→ EXERCISE DESCRIPTION:
Where "computer" appears in a line of the entries below, that line should be copied.

→ EXERCISE MATERIALS:

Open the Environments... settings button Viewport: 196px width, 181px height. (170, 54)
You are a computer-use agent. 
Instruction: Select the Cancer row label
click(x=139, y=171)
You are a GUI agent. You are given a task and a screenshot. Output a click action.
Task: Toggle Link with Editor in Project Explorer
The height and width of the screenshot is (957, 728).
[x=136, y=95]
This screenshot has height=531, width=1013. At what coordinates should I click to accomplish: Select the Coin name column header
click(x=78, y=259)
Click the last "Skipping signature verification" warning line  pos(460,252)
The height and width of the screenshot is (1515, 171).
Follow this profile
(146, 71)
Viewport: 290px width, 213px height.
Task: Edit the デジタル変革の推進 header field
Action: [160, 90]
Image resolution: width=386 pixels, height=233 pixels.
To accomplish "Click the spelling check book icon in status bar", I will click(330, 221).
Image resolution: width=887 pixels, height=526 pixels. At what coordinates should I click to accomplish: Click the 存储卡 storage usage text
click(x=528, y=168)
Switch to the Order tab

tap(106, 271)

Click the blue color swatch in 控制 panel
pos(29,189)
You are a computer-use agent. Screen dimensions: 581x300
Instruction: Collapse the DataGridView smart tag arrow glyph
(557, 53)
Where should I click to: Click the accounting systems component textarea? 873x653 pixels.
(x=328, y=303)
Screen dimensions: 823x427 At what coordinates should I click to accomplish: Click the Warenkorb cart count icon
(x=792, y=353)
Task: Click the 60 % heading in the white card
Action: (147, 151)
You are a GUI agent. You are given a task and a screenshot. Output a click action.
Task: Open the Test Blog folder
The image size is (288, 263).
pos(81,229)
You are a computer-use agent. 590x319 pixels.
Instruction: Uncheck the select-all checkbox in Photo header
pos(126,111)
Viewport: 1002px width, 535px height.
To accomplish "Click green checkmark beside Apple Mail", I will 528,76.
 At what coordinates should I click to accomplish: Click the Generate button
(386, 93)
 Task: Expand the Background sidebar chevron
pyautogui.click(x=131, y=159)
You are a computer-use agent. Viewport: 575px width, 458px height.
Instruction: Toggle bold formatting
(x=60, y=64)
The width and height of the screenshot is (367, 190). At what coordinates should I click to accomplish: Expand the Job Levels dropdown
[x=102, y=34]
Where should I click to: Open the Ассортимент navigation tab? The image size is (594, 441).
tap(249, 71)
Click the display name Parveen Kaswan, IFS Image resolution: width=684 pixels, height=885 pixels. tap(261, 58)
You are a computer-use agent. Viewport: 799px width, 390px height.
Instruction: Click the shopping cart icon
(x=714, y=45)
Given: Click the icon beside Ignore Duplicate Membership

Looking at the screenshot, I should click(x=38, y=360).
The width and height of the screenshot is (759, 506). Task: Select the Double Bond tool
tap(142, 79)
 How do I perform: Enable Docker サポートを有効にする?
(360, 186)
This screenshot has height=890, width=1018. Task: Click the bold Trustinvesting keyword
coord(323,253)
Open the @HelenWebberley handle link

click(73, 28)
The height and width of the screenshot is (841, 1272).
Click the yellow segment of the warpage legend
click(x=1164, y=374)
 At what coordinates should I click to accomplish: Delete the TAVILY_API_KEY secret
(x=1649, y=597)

→ SOLVED PROBLEM:
You are a computer-use agent. 
You are a computer-use agent. Screen dimensions: 581x300
You are a computer-use agent. 590x319 pixels.
You are a computer-use agent. Viewport: 575px width, 458px height.
You are a computer-use agent. Viewport: 799px width, 390px height.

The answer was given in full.